After publishing the messages, you can mark the database entries as processed. If you fail to publish a message, a future iteration will pick up the same records and retry it for you. But be aware and monitor how many records are picked up from the database and how many are successfully published. If you are always picking up more events than you are successfully publishing, you build a backlog or worst case have a fault event that blocks all events after it from being published.

This options shines through its simplicity to implement, and it most suitable to get started. It lacks in terms of throughput and lag as its throughput is constant depending on the interval and the number of limit of records, and the lag introduced depending on the polling interval. Example: It polls every 30 seconds for up to 100 records, means your max throughput is 200 records per minute and your worst case lag is 30 seconds.

Since events might be retried it must also be pointed out that your message processing must be able to handle idempotency as messages would be delivered at least once.

Advanced: Leveraging Change Data Capture (CDC)

With CDC, we can hook into the database’s transaction log, e.g. PostgreSQLs Write Ahead Log (WAL) or MySQLs Binary Log, and stream changes in real time.

In PostgreSQL you can create a logical replication slot, by using the pg_create_logical_replication_slot command, leveraging the wal2json plugin.

SELECT pg_create_logical_replication_slot('outbox_replication', 'wal2json');

With the select commands

SELECT pg_logical_slot_peek_changes('outbox_replication', NULL, NULL, 'include-tables', 'event_outbox', 'actions', 'insert') // peek into changes
SELECT pg_logical_slot_get_changes('outbox_replication', NULL, NULL, 'include-tables', 'event_outbox', 'actions', 'insert') // consume changes

we can peek and check for new entries and then consume them with pg_logical_slot_get_changes.

With this we can replace our scheduled poller into a more dynamic solution that has an improved throughput as shown in this pseudo code:

async def run():
	while not_interrupted:
		has_events = await peek_for_outbox_events()

		if not has_events:
			asyncio.sleep(1)

		events = await get_outbox_events(max_events=10)

		for event in events:
			try:
				await publish(event)
			except:
				await dlq(event)

This way we optimised our scheduled job, for a better throughput an less lag. But when changes are consumed from the replication slot, they are no longer available in the next run, so any failures have to be put into a dead-letter-queue to be retried at a later stage.

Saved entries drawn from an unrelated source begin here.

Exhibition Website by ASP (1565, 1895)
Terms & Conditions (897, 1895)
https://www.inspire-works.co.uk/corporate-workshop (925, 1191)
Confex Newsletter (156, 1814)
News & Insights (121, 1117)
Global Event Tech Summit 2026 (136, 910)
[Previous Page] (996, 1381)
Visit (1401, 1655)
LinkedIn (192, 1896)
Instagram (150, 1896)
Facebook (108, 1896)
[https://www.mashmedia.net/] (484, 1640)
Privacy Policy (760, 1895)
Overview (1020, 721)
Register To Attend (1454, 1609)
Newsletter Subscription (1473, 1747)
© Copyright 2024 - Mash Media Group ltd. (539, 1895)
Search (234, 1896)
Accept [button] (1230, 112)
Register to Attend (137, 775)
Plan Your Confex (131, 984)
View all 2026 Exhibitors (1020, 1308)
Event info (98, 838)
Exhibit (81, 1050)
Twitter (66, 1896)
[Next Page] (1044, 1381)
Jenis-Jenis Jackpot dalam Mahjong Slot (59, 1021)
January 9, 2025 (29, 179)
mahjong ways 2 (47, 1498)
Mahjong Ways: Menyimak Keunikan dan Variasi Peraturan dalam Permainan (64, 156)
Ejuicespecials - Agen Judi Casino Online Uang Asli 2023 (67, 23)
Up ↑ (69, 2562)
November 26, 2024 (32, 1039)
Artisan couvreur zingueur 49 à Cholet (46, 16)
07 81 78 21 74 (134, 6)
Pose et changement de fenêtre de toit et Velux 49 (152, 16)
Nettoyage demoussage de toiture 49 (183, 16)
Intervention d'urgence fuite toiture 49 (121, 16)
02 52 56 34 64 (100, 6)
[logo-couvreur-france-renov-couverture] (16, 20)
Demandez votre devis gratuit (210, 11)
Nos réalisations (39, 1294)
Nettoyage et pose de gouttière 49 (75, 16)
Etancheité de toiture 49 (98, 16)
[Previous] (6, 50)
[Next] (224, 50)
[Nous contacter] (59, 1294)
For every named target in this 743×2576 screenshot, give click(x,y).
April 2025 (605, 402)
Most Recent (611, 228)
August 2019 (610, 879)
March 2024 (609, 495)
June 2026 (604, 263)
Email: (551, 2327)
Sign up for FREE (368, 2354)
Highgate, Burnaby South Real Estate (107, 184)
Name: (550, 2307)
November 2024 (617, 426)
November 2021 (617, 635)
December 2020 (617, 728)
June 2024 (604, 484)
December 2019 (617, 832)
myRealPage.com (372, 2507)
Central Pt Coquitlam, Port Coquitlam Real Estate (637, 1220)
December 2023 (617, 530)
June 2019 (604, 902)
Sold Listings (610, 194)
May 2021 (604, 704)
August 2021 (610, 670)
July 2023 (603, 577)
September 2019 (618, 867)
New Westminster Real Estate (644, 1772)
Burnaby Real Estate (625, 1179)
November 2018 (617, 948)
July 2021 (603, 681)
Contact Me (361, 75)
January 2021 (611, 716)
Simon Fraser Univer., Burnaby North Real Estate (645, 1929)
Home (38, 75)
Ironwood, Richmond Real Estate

This option comes with an increased operationally complexity and requires the understanding of replications slots. To reduce complexity managed CDC solutions like AWS DMS, Google DataStream, Artie or the open source variant Debezium can be used.

I personally only tried out AWS DMS and can recommend it, but it is advised to keep an eye on the DMS monitoring of how many records are processed, to ensure everything works as expected. An even better approach would be to monitor inserted records and CDC processed records as metrics as diverging values will directly make you aware of some issues in the system.

Conclusion

The Transaction outbox pattern elegantly sidesteps the dual write problem by ensuring atomicity between state changes and event emission. While it's not a silver bullet, it's a reliable and well-understood solution to one of the fundamental problems in distributed systems.

If you're building systems that need to be both responsive and reliable, this pattern should be a foundational part of your architecture.

Happy building and remember, build your system for failure!